◆ Task description:
Render the material below as a numbered list, omitting any blank lines.

---------------

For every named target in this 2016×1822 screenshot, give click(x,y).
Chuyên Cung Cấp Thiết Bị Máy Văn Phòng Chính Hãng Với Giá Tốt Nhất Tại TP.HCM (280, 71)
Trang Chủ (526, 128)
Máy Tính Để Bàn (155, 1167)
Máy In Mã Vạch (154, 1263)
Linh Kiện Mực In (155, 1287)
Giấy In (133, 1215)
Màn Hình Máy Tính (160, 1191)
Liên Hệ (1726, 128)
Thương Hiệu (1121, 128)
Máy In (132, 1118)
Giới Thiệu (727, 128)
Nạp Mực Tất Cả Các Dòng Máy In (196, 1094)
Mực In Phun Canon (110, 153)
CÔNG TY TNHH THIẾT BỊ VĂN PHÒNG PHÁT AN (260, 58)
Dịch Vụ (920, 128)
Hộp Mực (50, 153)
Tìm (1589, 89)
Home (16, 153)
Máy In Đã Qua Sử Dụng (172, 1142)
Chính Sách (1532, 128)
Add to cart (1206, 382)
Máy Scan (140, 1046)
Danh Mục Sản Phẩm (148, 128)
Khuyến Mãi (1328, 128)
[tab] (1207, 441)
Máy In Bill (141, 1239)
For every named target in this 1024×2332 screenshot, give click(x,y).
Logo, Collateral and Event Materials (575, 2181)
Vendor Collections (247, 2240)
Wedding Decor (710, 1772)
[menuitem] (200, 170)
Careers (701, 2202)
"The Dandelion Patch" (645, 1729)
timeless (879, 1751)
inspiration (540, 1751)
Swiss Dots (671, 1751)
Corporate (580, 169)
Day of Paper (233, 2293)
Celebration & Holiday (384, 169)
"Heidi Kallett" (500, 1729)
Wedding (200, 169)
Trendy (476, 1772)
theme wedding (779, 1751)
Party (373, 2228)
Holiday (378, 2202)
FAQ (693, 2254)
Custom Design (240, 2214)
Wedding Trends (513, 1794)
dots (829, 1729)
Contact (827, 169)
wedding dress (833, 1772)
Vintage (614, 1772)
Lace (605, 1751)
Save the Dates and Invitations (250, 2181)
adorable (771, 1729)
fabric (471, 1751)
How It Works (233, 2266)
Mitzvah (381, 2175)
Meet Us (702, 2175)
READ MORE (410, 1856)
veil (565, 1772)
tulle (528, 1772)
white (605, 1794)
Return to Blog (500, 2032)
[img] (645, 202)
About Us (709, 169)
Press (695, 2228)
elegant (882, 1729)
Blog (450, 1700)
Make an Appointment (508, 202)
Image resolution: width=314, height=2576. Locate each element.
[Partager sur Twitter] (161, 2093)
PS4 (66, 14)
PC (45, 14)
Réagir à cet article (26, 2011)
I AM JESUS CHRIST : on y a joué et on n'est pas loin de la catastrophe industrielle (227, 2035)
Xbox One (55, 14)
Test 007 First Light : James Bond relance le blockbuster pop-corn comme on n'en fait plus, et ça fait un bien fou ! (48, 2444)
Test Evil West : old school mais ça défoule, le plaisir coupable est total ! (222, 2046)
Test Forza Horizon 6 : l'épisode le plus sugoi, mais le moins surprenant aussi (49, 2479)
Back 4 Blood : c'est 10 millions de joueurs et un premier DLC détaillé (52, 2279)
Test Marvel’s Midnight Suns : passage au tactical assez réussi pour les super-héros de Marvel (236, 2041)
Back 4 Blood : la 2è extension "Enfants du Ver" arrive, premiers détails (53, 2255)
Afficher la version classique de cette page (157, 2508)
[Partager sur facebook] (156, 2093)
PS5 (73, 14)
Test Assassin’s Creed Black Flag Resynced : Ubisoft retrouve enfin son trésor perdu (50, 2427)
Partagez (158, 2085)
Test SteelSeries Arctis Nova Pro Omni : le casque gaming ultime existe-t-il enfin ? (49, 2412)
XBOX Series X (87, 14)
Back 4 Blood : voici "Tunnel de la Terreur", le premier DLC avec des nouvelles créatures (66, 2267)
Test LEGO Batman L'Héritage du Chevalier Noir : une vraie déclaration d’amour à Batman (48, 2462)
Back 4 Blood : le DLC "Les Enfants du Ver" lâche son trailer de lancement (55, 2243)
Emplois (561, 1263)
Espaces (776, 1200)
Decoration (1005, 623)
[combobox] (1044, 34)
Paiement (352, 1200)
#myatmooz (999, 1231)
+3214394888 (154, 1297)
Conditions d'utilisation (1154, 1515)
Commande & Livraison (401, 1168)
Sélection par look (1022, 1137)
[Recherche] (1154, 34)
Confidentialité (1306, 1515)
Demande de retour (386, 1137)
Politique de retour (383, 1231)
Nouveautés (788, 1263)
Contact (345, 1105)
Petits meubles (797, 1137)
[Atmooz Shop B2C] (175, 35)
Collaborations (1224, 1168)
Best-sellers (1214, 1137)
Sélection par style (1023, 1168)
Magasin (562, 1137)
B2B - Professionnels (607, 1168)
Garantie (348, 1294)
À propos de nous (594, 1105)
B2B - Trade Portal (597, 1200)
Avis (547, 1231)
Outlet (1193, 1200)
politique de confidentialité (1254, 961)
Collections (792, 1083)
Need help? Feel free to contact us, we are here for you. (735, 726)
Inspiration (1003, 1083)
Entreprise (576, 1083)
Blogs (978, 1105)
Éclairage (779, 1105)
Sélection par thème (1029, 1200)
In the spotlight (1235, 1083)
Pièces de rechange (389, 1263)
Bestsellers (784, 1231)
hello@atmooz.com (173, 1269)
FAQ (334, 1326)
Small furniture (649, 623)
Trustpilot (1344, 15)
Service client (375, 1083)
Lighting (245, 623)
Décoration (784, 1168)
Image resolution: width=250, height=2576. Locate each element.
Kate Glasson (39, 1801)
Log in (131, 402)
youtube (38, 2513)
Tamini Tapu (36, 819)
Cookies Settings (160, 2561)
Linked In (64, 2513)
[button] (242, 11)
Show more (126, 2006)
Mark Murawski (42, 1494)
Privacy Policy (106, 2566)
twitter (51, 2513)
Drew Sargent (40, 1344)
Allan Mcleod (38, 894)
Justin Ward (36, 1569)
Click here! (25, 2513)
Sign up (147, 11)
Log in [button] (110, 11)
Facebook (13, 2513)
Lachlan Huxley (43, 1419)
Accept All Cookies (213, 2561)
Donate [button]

---------------

◆ Exercise result:
1. For every named target in this 2016×1822 screenshot, give click(x,y).
2. Chuyên Cung Cấp Thiết Bị Máy Văn Phòng Chính Hãng Với Giá Tốt Nhất Tại TP.HCM (280, 71)
3. Trang Chủ (526, 128)
4. Máy Tính Để Bàn (155, 1167)
5. Máy In Mã Vạch (154, 1263)
6. Linh Kiện Mực In (155, 1287)
7. Giấy In (133, 1215)
8. Màn Hình Máy Tính (160, 1191)
9. Liên Hệ (1726, 128)
10. Thương Hiệu (1121, 128)
11. Máy In (132, 1118)
12. Giới Thiệu (727, 128)
13. Nạp Mực Tất Cả Các Dòng Máy In (196, 1094)
14. Mực In Phun Canon (110, 153)
15. CÔNG TY TNHH THIẾT BỊ VĂN PHÒNG PHÁT AN (260, 58)
16. Dịch Vụ (920, 128)
17. Hộp Mực (50, 153)
18. Tìm (1589, 89)
19. Home (16, 153)
20. Máy In Đã Qua Sử Dụng (172, 1142)
21. Chính Sách (1532, 128)
22. Add to cart (1206, 382)
23. Máy Scan (140, 1046)
24. Danh Mục Sản Phẩm (148, 128)
25. Khuyến Mãi (1328, 128)
26. [tab] (1207, 441)
27. Máy In Bill (141, 1239)
28. For every named target in this 1024×2332 screenshot, give click(x,y).
29. Logo, Collateral and Event Materials (575, 2181)
30. Vendor Collections (247, 2240)
31. Wedding Decor (710, 1772)
32. [menuitem] (200, 170)
33. Careers (701, 2202)
34. "The Dandelion Patch" (645, 1729)
35. timeless (879, 1751)
36. inspiration (540, 1751)
37. Swiss Dots (671, 1751)
38. Corporate (580, 169)
39. Day of Paper (233, 2293)
40. Celebration & Holiday (384, 169)
41. "Heidi Kallett" (500, 1729)
42. Wedding (200, 169)
43. Trendy (476, 1772)
44. theme wedding (779, 1751)
45. Party (373, 2228)
46. Holiday (378, 2202)
47. FAQ (693, 2254)
48. Custom Design (240, 2214)
49. Wedding Trends (513, 1794)
50. dots (829, 1729)
51. Contact (827, 169)
52. wedding dress (833, 1772)
53. Vintage (614, 1772)
54. Lace (605, 1751)
55. Save the Dates and Invitations (250, 2181)
56. adorable (771, 1729)
57. fabric (471, 1751)
58. How It Works (233, 2266)
59. Mitzvah (381, 2175)
60. Meet Us (702, 2175)
61. READ MORE (410, 1856)
62. veil (565, 1772)
63. tulle (528, 1772)
64. white (605, 1794)
65. Return to Blog (500, 2032)
66. [img] (645, 202)
67. About Us (709, 169)
68. Press (695, 2228)
69. elegant (882, 1729)
70. Blog (450, 1700)
71. Make an Appointment (508, 202)
72. Image resolution: width=314, height=2576. Locate each element.
73. [Partager sur Twitter] (161, 2093)
74. PS4 (66, 14)
75. PC (45, 14)
76. Réagir à cet article (26, 2011)
77. I AM JESUS CHRIST : on y a joué et on n'est pas loin de la catastrophe industrielle (227, 2035)
78. Xbox One (55, 14)
79. Test 007 First Light : James Bond relance le blockbuster pop-corn comme on n'en fait plus, et ça fait un bien fou ! (48, 2444)
80. Test Evil West : old school mais ça défoule, le plaisir coupable est total ! (222, 2046)
81. Test Forza Horizon 6 : l'épisode le plus sugoi, mais le moins surprenant aussi (49, 2479)
82. Back 4 Blood : c'est 10 millions de joueurs et un premier DLC détaillé (52, 2279)
83. Test Marvel’s Midnight Suns : passage au tactical assez réussi pour les super-héros de Marvel (236, 2041)
84. Back 4 Blood : la 2è extension "Enfants du Ver" arrive, premiers détails (53, 2255)
85. Afficher la version classique de cette page (157, 2508)
86. [Partager sur facebook] (156, 2093)
87. PS5 (73, 14)
88. Test Assassin’s Creed Black Flag Resynced : Ubisoft retrouve enfin son trésor perdu (50, 2427)
89. Partagez (158, 2085)
90. Test SteelSeries Arctis Nova Pro Omni : le casque gaming ultime existe-t-il enfin ? (49, 2412)
91. XBOX Series X (87, 14)
92. Back 4 Blood : voici "Tunnel de la Terreur", le premier DLC avec des nouvelles créatures (66, 2267)
93. Test LEGO Batman L'Héritage du Chevalier Noir : une vraie déclaration d’amour à Batman (48, 2462)
94. Back 4 Blood : le DLC "Les Enfants du Ver" lâche son trailer de lancement (55, 2243)
95. Emplois (561, 1263)
96. Espaces (776, 1200)
97. Decoration (1005, 623)
98. [combobox] (1044, 34)
99. Paiement (352, 1200)
100. #myatmooz (999, 1231)
101. +3214394888 (154, 1297)
102. Conditions d'utilisation (1154, 1515)
103. Commande & Livraison (401, 1168)
104. Sélection par look (1022, 1137)
105. [Recherche] (1154, 34)
106. Confidentialité (1306, 1515)
107. Demande de retour (386, 1137)
108. Politique de retour (383, 1231)
109. Nouveautés (788, 1263)
110. Contact (345, 1105)
111. Petits meubles (797, 1137)
112. [Atmooz Shop B2C] (175, 35)
113. Collaborations (1224, 1168)
114. Best-sellers (1214, 1137)
115. Sélection par style (1023, 1168)
116. Magasin (562, 1137)
117. B2B - Professionnels (607, 1168)
118. Garantie (348, 1294)
119. À propos de nous (594, 1105)
120. B2B - Trade Portal (597, 1200)
121. Avis (547, 1231)
122. Outlet (1193, 1200)
123. politique de confidentialité (1254, 961)
124. Collections (792, 1083)
125. Need help? Feel free to contact us, we are here for you. (735, 726)
126. Inspiration (1003, 1083)
127. Entreprise (576, 1083)
128. Blogs (978, 1105)
129. Éclairage (779, 1105)
130. Sélection par thème (1029, 1200)
131. In the spotlight (1235, 1083)
132. Pièces de rechange (389, 1263)
133. Bestsellers (784, 1231)
134. hello@atmooz.com (173, 1269)
135. FAQ (334, 1326)
136. Small furniture (649, 623)
137. Trustpilot (1344, 15)
138. Service client (375, 1083)
139. Lighting (245, 623)
140. Décoration (784, 1168)
141. Image resolution: width=250, height=2576. Locate each element.
142. Kate Glasson (39, 1801)
143. Log in (131, 402)
144. youtube (38, 2513)
145. Tamini Tapu (36, 819)
146. Cookies Settings (160, 2561)
147. Linked In (64, 2513)
148. [button] (242, 11)
149. Show more (126, 2006)
150. Mark Murawski (42, 1494)
151. Privacy Policy (106, 2566)
152. twitter (51, 2513)
153. Drew Sargent (40, 1344)
154. Allan Mcleod (38, 894)
155. Justin Ward (36, 1569)
156. Click here! (25, 2513)
157. Sign up (147, 11)
158. Log in [button] (110, 11)
159. Facebook (13, 2513)
160. Lachlan Huxley (43, 1419)
161. Accept All Cookies (213, 2561)
162. Donate [button]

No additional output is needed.